Lunch / Dinner - Identical to each other and to every other lunch/dinner everyday of every week. Pick 3-5 of the following starches: sweet potatoes (look and taste nothing like American cousin), Irish (regular) potatoes, matooke (mashed plantain - looks like banana, but is much closer to potatoes in both taste, texture, and nutrition (or lack thereof)), cassava (read: sweet potatoes), posho (cornmeal), spaghetti noodles, and rice. Pick 1-2 of the following vegetables: cabbage, peas, greens. Pick 1 of the following proteins: beans, groundnut (African peanut) sauce, chicken sauce (infrequent) beef (infrequent). Fruit is definitely the highlight here with always fresh options of 1-2 of the following: banana, pineapple, avocado, jackfruit, papaya, watermelon, guava, and mango.
Social:
I have met some really great people already, and we get to talk a lot during training, but we don’t have a ton of time to be social outside of class as we tend not to stay out after dark for safety reasons. Usually, we will find something to do for a couple of hours after class. When this doesn’t involve studying it usually does involve hanging out at a bar. No one has really let loose yet as we are all still so new to Africa and to each other. It’s usually just one beer and then back home for dinner. Most experienced volunteers assure me that this is bound to change.
Weather:
It’s actually been a little colder than I expected, but I would blame that on the rain. When the sun is out, I would say the high is upper 80s. When it’s raining the highs might be low 70s, but it feels much colder because everyone is wet and muddy from the bike ride into training. It’s rained maybe 30-40% of the days we’ve been here, and I think that is going to pick up more as we get more into rainy season.
Life of the Muzungu:
Muzungu is the word in almost all Bantu languages for white person. When any group or individual Muzungu goes anywhere we are quickly singled out for what is hopefully an obvious reason to you. This can be both a blessing and a curse. For safety issues it can be a bit of a concern. Our skin associates us with both new visitors (which we basically are as of now) and money. This basically puts a target on our backs for anyone wishing to make our pockets a bit later, although this hasn’t happened to any PC Uganda trainee or volunteer for some time. Violent crimes are even rarer here. Probably most concerning to the PCT/PCV is that our skin color will never change. Unlike America, Uganda is racially homogeneous and we will never be able to fully integrate into our communities because of this.
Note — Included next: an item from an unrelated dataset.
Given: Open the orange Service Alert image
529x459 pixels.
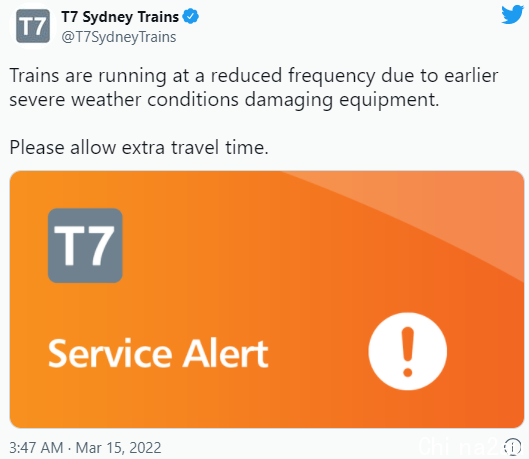Looking at the screenshot, I should coord(267,299).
In my opinion, the other side of this coin far outweighs any negative aspects. Unlike what happened in other African nations, the British did a decent job during and after colonialism and Muzungus still enjoy a good reputation because of this. Unlike what you might think, Americans are actually one of the most loved people in Uganda. I’m not sure of all of the reasons behind this, but I think that both Peace Corps (pronounced “Peace Corpse” in local tongue) and Barrack Obama have a lot to do with it. Every time I ride my bike or take a walk anywhere in the village children come running out of their houses (pants optional) yelling, “Bye, Muzungu!” or “See you, Muzungu!” in the hope that we might turn our heads and wave at them or even respond with an, “Oli Otya?” (how are you?). I will try to get some video of this sometime so you can see it, but for now it will suffice to say that these kids are pretty much losing their minds at the sight of us. Even the adults are pretty amused by our presence. With maturation comes a great deal of humility that seems to be the standard in Uganda, so they do not put on quite the show that the little ones do, however they are always very eager to talk to us and flex some English skills.
Ok, it hasn’t been too long, but already I see myself describing my experiences and what’s exciting to me here while most of you reading this are probably curious about what exactly day to day is like for me so this post will be dedicated to that.
Training:
-Time
10 weeks
8-5 Monday-Friday; 8-1 Saturday; Off Sunday
- Subjects
Language - Each trainee was selected to learn a language based on the region they are going to be in. I will be learning Runyankore/Rukiga (technically two languages, but I’m told they are 98% the same). I think there are six languages our group is being trained in.
Program - There are two programs in my group. Community Health and Economic Development (CHED) and Education (both primary and secondary). I am a CHED volunteer.
Cross Culture - Understanding differences between Ugandan and American culture.
Miscellaneous - Workshops on sanitation, gardening, living with host families, safety, healthcare, etc.
Hygiene
Bathing - Bucket baths… This is pretty much what it sounds like. I get my jerry-can of water, pour it into my bucket, and head outside to my families bathing area. It’s walled in, but yeah, it’s outside. I then poor cups of cold water onto myself to wash and rinse.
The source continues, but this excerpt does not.